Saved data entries

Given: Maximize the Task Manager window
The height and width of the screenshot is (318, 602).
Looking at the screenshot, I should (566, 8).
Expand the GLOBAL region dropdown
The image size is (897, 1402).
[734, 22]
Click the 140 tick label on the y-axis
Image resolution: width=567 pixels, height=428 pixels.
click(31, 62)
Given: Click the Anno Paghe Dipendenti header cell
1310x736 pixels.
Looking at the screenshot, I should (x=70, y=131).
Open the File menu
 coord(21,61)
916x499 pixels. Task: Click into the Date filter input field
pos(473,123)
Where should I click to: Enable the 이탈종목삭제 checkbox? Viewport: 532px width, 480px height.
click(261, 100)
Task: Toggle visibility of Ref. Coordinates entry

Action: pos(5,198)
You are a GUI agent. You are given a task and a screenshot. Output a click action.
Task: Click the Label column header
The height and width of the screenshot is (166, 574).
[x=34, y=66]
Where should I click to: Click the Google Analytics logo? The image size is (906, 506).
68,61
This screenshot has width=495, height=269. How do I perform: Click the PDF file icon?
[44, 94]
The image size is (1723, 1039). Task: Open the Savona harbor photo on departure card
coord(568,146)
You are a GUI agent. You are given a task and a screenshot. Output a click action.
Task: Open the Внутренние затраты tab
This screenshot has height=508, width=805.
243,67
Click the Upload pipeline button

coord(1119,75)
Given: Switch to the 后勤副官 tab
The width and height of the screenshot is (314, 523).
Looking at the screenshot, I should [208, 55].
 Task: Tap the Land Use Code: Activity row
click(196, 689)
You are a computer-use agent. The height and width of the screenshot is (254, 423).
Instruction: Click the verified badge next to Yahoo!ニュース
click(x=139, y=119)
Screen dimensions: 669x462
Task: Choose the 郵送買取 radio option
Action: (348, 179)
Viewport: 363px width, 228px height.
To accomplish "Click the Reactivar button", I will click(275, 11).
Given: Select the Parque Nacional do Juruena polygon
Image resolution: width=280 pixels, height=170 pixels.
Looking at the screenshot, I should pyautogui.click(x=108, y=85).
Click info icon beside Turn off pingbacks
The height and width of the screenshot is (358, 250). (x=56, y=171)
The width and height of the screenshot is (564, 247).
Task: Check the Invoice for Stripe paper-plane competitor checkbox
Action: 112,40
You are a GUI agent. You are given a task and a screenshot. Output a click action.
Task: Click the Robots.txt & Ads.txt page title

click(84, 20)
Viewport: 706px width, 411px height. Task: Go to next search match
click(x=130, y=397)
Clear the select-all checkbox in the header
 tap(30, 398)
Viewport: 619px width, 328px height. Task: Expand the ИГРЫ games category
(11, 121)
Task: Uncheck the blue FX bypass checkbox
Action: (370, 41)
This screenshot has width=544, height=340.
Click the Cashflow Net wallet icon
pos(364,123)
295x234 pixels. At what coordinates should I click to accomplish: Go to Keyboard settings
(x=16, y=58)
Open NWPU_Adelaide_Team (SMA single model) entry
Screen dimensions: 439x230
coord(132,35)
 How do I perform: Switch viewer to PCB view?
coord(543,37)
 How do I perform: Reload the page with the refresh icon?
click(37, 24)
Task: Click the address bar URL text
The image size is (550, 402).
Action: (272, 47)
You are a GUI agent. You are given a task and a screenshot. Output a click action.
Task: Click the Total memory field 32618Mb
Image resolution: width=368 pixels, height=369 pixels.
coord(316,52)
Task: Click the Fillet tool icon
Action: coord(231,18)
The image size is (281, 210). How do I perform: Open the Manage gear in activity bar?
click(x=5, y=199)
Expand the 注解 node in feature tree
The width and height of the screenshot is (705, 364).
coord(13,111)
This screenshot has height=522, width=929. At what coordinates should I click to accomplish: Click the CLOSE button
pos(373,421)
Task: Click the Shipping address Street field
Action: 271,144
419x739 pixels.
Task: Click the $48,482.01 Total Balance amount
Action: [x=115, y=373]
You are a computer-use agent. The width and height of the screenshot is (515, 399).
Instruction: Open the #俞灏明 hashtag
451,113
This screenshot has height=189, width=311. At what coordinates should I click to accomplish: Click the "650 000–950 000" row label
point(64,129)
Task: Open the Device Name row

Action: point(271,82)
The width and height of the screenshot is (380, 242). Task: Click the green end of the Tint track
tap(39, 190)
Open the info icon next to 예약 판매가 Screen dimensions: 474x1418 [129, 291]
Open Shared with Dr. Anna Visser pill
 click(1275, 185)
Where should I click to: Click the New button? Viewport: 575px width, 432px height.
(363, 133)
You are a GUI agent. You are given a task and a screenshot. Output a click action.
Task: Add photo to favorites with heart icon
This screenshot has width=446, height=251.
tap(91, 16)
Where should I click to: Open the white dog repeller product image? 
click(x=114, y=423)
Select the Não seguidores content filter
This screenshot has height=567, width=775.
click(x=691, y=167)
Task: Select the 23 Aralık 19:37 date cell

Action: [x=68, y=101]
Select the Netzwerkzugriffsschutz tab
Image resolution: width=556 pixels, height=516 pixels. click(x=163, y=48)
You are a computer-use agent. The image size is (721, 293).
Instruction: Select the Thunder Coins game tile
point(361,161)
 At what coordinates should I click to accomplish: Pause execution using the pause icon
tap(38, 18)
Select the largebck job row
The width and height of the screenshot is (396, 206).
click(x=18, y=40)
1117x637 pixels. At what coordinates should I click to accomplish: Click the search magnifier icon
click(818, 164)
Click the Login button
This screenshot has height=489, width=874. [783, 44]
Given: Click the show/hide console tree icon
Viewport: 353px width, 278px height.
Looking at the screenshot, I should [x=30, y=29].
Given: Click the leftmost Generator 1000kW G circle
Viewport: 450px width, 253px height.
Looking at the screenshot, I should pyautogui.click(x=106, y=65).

## YOUR OBJECTIVE
The full set of records is to be written out once more, word for word.

## SOLVED PROBLEM
Given: Maximize the Task Manager window
The height and width of the screenshot is (318, 602).
Looking at the screenshot, I should (566, 8).
Expand the GLOBAL region dropdown
The image size is (897, 1402).
[734, 22]
Click the 140 tick label on the y-axis
Image resolution: width=567 pixels, height=428 pixels.
click(31, 62)
Given: Click the Anno Paghe Dipendenti header cell
1310x736 pixels.
Looking at the screenshot, I should (x=70, y=131).
Open the File menu
 coord(21,61)
916x499 pixels. Task: Click into the Date filter input field
pos(473,123)
Where should I click to: Enable the 이탈종목삭제 checkbox? Viewport: 532px width, 480px height.
click(261, 100)
Task: Toggle visibility of Ref. Coordinates entry

Action: pos(5,198)
You are a GUI agent. You are given a task and a screenshot. Output a click action.
Task: Click the Label column header
The height and width of the screenshot is (166, 574).
[x=34, y=66]
Where should I click to: Click the Google Analytics logo? The image size is (906, 506).
68,61
This screenshot has width=495, height=269. How do I perform: Click the PDF file icon?
[44, 94]
The image size is (1723, 1039). Task: Open the Savona harbor photo on departure card
coord(568,146)
You are a GUI agent. You are given a task and a screenshot. Output a click action.
Task: Open the Внутренние затраты tab
This screenshot has height=508, width=805.
243,67
Click the Upload pipeline button

coord(1119,75)
Given: Switch to the 后勤副官 tab
The width and height of the screenshot is (314, 523).
Looking at the screenshot, I should [208, 55].
 Task: Tap the Land Use Code: Activity row
click(196, 689)
You are a computer-use agent. The height and width of the screenshot is (254, 423).
Instruction: Click the verified badge next to Yahoo!ニュース
click(x=139, y=119)
Screen dimensions: 669x462
Task: Choose the 郵送買取 radio option
Action: (348, 179)
Viewport: 363px width, 228px height.
To accomplish "Click the Reactivar button", I will click(275, 11).
Given: Select the Parque Nacional do Juruena polygon
Image resolution: width=280 pixels, height=170 pixels.
Looking at the screenshot, I should pyautogui.click(x=108, y=85).
Click info icon beside Turn off pingbacks
The height and width of the screenshot is (358, 250). (x=56, y=171)
The width and height of the screenshot is (564, 247).
Task: Check the Invoice for Stripe paper-plane competitor checkbox
Action: 112,40
You are a GUI agent. You are given a task and a screenshot. Output a click action.
Task: Click the Robots.txt & Ads.txt page title

click(84, 20)
Viewport: 706px width, 411px height. Task: Go to next search match
click(x=130, y=397)
Clear the select-all checkbox in the header
 tap(30, 398)
Viewport: 619px width, 328px height. Task: Expand the ИГРЫ games category
(11, 121)
Task: Uncheck the blue FX bypass checkbox
Action: (370, 41)
This screenshot has width=544, height=340.
Click the Cashflow Net wallet icon
pos(364,123)
295x234 pixels. At what coordinates should I click to accomplish: Go to Keyboard settings
(x=16, y=58)
Open NWPU_Adelaide_Team (SMA single model) entry
Screen dimensions: 439x230
coord(132,35)
 How do I perform: Switch viewer to PCB view?
coord(543,37)
 How do I perform: Reload the page with the refresh icon?
click(37, 24)
Task: Click the address bar URL text
The image size is (550, 402).
Action: (272, 47)
You are a GUI agent. You are given a task and a screenshot. Output a click action.
Task: Click the Total memory field 32618Mb
Image resolution: width=368 pixels, height=369 pixels.
coord(316,52)
Task: Click the Fillet tool icon
Action: coord(231,18)
The image size is (281, 210). How do I perform: Open the Manage gear in activity bar?
click(x=5, y=199)
Expand the 注解 node in feature tree
The width and height of the screenshot is (705, 364).
coord(13,111)
This screenshot has height=522, width=929. At what coordinates should I click to accomplish: Click the CLOSE button
pos(373,421)
Task: Click the Shipping address Street field
Action: 271,144
419x739 pixels.
Task: Click the $48,482.01 Total Balance amount
Action: [x=115, y=373]
You are a computer-use agent. The width and height of the screenshot is (515, 399).
Instruction: Open the #俞灏明 hashtag
451,113
This screenshot has height=189, width=311. At what coordinates should I click to accomplish: Click the "650 000–950 000" row label
point(64,129)
Task: Open the Device Name row

Action: point(271,82)
The width and height of the screenshot is (380, 242). Task: Click the green end of the Tint track
tap(39, 190)
Open the info icon next to 예약 판매가 Screen dimensions: 474x1418 [129, 291]
Open Shared with Dr. Anna Visser pill
 click(1275, 185)
Where should I click to: Click the New button? Viewport: 575px width, 432px height.
(363, 133)
You are a GUI agent. You are given a task and a screenshot. Output a click action.
Task: Add photo to favorites with heart icon
This screenshot has width=446, height=251.
tap(91, 16)
Where should I click to: Open the white dog repeller product image? 
click(x=114, y=423)
Select the Não seguidores content filter
This screenshot has height=567, width=775.
click(x=691, y=167)
Task: Select the 23 Aralık 19:37 date cell

Action: [x=68, y=101]
Select the Netzwerkzugriffsschutz tab
Image resolution: width=556 pixels, height=516 pixels. click(x=163, y=48)
You are a computer-use agent. The image size is (721, 293).
Instruction: Select the Thunder Coins game tile
point(361,161)
 At what coordinates should I click to accomplish: Pause execution using the pause icon
tap(38, 18)
Select the largebck job row
The width and height of the screenshot is (396, 206).
click(x=18, y=40)
1117x637 pixels. At what coordinates should I click to accomplish: Click the search magnifier icon
click(818, 164)
Click the Login button
This screenshot has height=489, width=874. [783, 44]
Given: Click the show/hide console tree icon
Viewport: 353px width, 278px height.
Looking at the screenshot, I should [x=30, y=29].
Given: Click the leftmost Generator 1000kW G circle
Viewport: 450px width, 253px height.
Looking at the screenshot, I should pyautogui.click(x=106, y=65).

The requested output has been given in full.